We currently have our web filtering logs forwarded to Splunk. I have been asked to provide a report that doesn't just show the top users browsing the web, but to show a list of users that browse the web excessively. I have been fumbling around the percentile functions of stats but am having some trouble. An event is generated for every request that is made. Within the event is a field for "USER." I would like to determine the average number of events per user per day and report the top users that have breached a threshold based on this number.

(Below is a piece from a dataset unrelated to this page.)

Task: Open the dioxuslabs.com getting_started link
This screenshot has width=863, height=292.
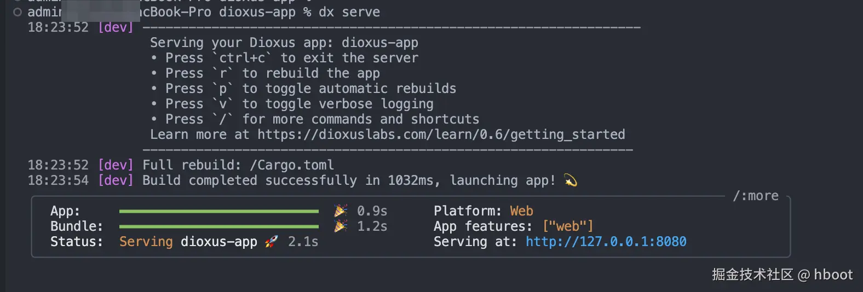Action: (441, 135)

Maybe a user count that exceeds the 95th percentile or a user count that is 4X the average.
I thank you in advance for any help you can provide.
Or try this
yoursearchhere
| bucket _time span=1d
| stats count by USER _time
| eventstats p95(count) as topPercentile
| where count >= topPercentile
And, as Martin suggested, if you just want to report who exceeded the 95th percentile in the last day, just do this
yoursearchhere
| bucket _time span=1d
| stats count by USER _time
| eventstats p95(count) as topPercentile
| where count >= topPercentile and _time > relative_time(_time,"-1d@d")
As a simple search, add a | where _time = relative_time(now(), "-d@d")

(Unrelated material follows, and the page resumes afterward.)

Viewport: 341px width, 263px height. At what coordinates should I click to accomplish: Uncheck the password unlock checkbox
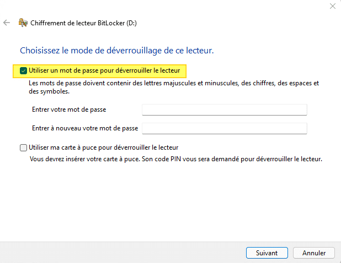pyautogui.click(x=23, y=71)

to get yesterday's breachers.
In the long run, you should consider computing the daily average into a summary index. Use that to compute your 30-day moving average and compare to the relevant day, avoiding to run the full 30-day search every time just to get the average.
Thank you for your suggestion. When I run the search I see a set of users at or above the p95 for each day. Is it possible to just show the users from the last day while comparing their use against the average top percentile count over the last 30 days?
I apologize for not explaining my request better. I would like to determine what is the average daily count or the average top percentile over 30 days and then generate a daily report that shows the users that have breached this number/threshold.
Thank you again for your help.
Here's a rough untested thought, assuming the base search provides exactly one event per relevant web access.
base search | timechart span=1d count by user | eventstats avg(count) as avg | where count > 4*avg
Thank you. This gets me closer to what I am looking for.